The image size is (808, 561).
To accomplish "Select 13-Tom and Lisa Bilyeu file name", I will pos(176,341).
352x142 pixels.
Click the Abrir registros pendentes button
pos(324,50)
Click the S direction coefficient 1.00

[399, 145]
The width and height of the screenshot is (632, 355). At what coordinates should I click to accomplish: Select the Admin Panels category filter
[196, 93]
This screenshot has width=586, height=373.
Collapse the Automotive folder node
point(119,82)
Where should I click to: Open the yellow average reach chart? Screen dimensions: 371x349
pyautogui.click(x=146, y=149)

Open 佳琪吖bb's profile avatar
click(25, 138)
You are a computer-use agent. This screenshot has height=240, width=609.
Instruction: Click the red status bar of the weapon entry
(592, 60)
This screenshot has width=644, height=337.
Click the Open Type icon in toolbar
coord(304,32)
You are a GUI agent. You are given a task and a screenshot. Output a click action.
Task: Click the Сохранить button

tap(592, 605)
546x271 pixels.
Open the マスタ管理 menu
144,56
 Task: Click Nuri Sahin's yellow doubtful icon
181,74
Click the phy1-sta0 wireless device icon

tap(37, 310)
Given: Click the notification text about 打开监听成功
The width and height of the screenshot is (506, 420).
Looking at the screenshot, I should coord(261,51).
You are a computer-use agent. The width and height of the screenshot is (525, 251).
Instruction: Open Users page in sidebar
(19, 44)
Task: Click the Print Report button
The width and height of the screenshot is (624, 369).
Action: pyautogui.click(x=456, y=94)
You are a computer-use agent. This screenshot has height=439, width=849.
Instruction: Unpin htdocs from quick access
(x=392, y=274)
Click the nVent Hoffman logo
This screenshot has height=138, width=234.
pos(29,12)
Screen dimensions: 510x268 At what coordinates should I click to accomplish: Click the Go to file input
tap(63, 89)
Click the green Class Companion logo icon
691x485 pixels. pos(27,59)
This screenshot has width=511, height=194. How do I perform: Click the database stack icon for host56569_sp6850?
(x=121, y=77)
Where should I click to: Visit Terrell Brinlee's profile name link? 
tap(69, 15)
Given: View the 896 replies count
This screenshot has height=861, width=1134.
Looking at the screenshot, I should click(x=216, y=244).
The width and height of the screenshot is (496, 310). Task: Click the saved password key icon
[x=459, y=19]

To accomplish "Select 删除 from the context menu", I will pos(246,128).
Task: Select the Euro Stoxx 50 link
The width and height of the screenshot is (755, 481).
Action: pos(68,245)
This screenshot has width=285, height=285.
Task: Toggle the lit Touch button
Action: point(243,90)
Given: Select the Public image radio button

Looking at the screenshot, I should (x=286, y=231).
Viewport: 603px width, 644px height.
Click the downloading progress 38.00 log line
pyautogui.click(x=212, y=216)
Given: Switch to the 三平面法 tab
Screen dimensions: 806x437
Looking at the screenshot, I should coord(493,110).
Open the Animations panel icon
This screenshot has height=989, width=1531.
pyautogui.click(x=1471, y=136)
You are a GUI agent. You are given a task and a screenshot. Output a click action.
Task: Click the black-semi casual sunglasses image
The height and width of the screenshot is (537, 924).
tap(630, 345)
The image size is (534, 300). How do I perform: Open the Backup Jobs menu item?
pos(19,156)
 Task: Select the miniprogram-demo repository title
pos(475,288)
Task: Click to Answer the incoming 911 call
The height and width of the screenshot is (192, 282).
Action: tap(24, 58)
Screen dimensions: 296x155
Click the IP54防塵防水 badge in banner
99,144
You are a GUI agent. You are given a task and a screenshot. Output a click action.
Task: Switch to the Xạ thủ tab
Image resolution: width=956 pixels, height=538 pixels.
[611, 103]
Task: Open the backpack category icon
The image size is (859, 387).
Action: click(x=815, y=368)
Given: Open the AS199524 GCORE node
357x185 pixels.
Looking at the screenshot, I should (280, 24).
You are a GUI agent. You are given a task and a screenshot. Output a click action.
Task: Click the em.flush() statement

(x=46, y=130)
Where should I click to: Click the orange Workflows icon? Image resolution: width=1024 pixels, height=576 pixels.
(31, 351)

§ **Task to complete**:
Copy every line of the records, leaving nothing out.

§ **Answer area**:
The image size is (808, 561).
To accomplish "Select 13-Tom and Lisa Bilyeu file name", I will pos(176,341).
352x142 pixels.
Click the Abrir registros pendentes button
pos(324,50)
Click the S direction coefficient 1.00

[399, 145]
The width and height of the screenshot is (632, 355). At what coordinates should I click to accomplish: Select the Admin Panels category filter
[196, 93]
This screenshot has width=586, height=373.
Collapse the Automotive folder node
point(119,82)
Where should I click to: Open the yellow average reach chart? Screen dimensions: 371x349
pyautogui.click(x=146, y=149)

Open 佳琪吖bb's profile avatar
click(25, 138)
You are a computer-use agent. This screenshot has height=240, width=609.
Instruction: Click the red status bar of the weapon entry
(592, 60)
This screenshot has width=644, height=337.
Click the Open Type icon in toolbar
coord(304,32)
You are a GUI agent. You are given a task and a screenshot. Output a click action.
Task: Click the Сохранить button

tap(592, 605)
546x271 pixels.
Open the マスタ管理 menu
144,56
 Task: Click Nuri Sahin's yellow doubtful icon
181,74
Click the phy1-sta0 wireless device icon

tap(37, 310)
Given: Click the notification text about 打开监听成功
The width and height of the screenshot is (506, 420).
Looking at the screenshot, I should coord(261,51).
You are a computer-use agent. The width and height of the screenshot is (525, 251).
Instruction: Open Users page in sidebar
(19, 44)
Task: Click the Print Report button
The width and height of the screenshot is (624, 369).
Action: pyautogui.click(x=456, y=94)
You are a computer-use agent. This screenshot has height=439, width=849.
Instruction: Unpin htdocs from quick access
(x=392, y=274)
Click the nVent Hoffman logo
This screenshot has height=138, width=234.
pos(29,12)
Screen dimensions: 510x268 At what coordinates should I click to accomplish: Click the Go to file input
tap(63, 89)
Click the green Class Companion logo icon
691x485 pixels. pos(27,59)
This screenshot has width=511, height=194. How do I perform: Click the database stack icon for host56569_sp6850?
(x=121, y=77)
Where should I click to: Visit Terrell Brinlee's profile name link? 
tap(69, 15)
Given: View the 896 replies count
This screenshot has height=861, width=1134.
Looking at the screenshot, I should click(x=216, y=244).
The width and height of the screenshot is (496, 310). Task: Click the saved password key icon
[x=459, y=19]

To accomplish "Select 删除 from the context menu", I will pos(246,128).
Task: Select the Euro Stoxx 50 link
The width and height of the screenshot is (755, 481).
Action: pos(68,245)
This screenshot has width=285, height=285.
Task: Toggle the lit Touch button
Action: point(243,90)
Given: Select the Public image radio button

Looking at the screenshot, I should (x=286, y=231).
Viewport: 603px width, 644px height.
Click the downloading progress 38.00 log line
pyautogui.click(x=212, y=216)
Given: Switch to the 三平面法 tab
Screen dimensions: 806x437
Looking at the screenshot, I should coord(493,110).
Open the Animations panel icon
This screenshot has height=989, width=1531.
pyautogui.click(x=1471, y=136)
You are a GUI agent. You are given a task and a screenshot. Output a click action.
Task: Click the black-semi casual sunglasses image
The height and width of the screenshot is (537, 924).
tap(630, 345)
The image size is (534, 300). How do I perform: Open the Backup Jobs menu item?
pos(19,156)
 Task: Select the miniprogram-demo repository title
pos(475,288)
Task: Click to Answer the incoming 911 call
The height and width of the screenshot is (192, 282).
Action: tap(24, 58)
Screen dimensions: 296x155
Click the IP54防塵防水 badge in banner
99,144
You are a GUI agent. You are given a task and a screenshot. Output a click action.
Task: Switch to the Xạ thủ tab
Image resolution: width=956 pixels, height=538 pixels.
[611, 103]
Task: Open the backpack category icon
The image size is (859, 387).
Action: click(x=815, y=368)
Given: Open the AS199524 GCORE node
357x185 pixels.
Looking at the screenshot, I should (280, 24).
You are a GUI agent. You are given a task and a screenshot. Output a click action.
Task: Click the em.flush() statement

(x=46, y=130)
Where should I click to: Click the orange Workflows icon? Image resolution: width=1024 pixels, height=576 pixels.
(31, 351)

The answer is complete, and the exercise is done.